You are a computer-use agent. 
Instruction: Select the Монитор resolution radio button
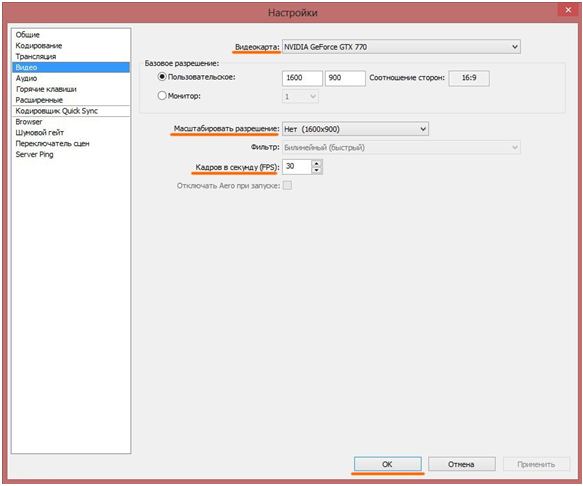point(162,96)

==

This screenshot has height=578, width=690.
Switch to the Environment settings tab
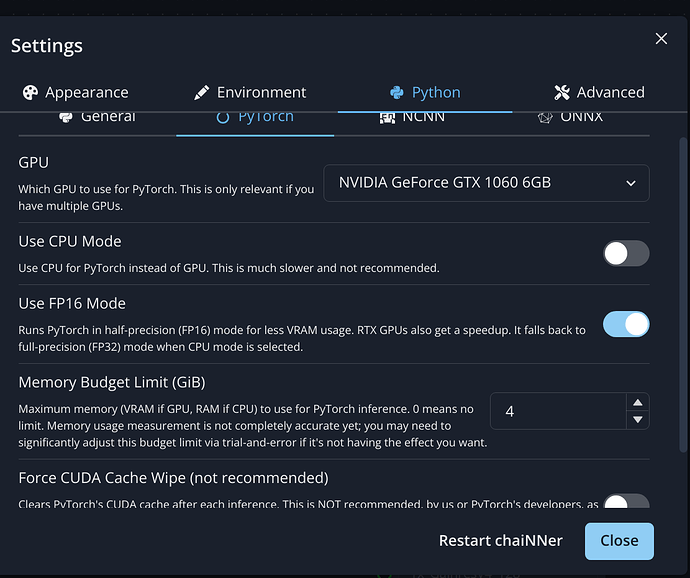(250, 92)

--

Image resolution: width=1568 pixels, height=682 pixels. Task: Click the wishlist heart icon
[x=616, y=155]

**Task description:**
Report each line in the entries above that contains the string "width", reproducing every such line in full.

**Written reply:**
This screenshot has height=578, width=690.
Image resolution: width=1568 pixels, height=682 pixels. Task: Click the wishlist heart icon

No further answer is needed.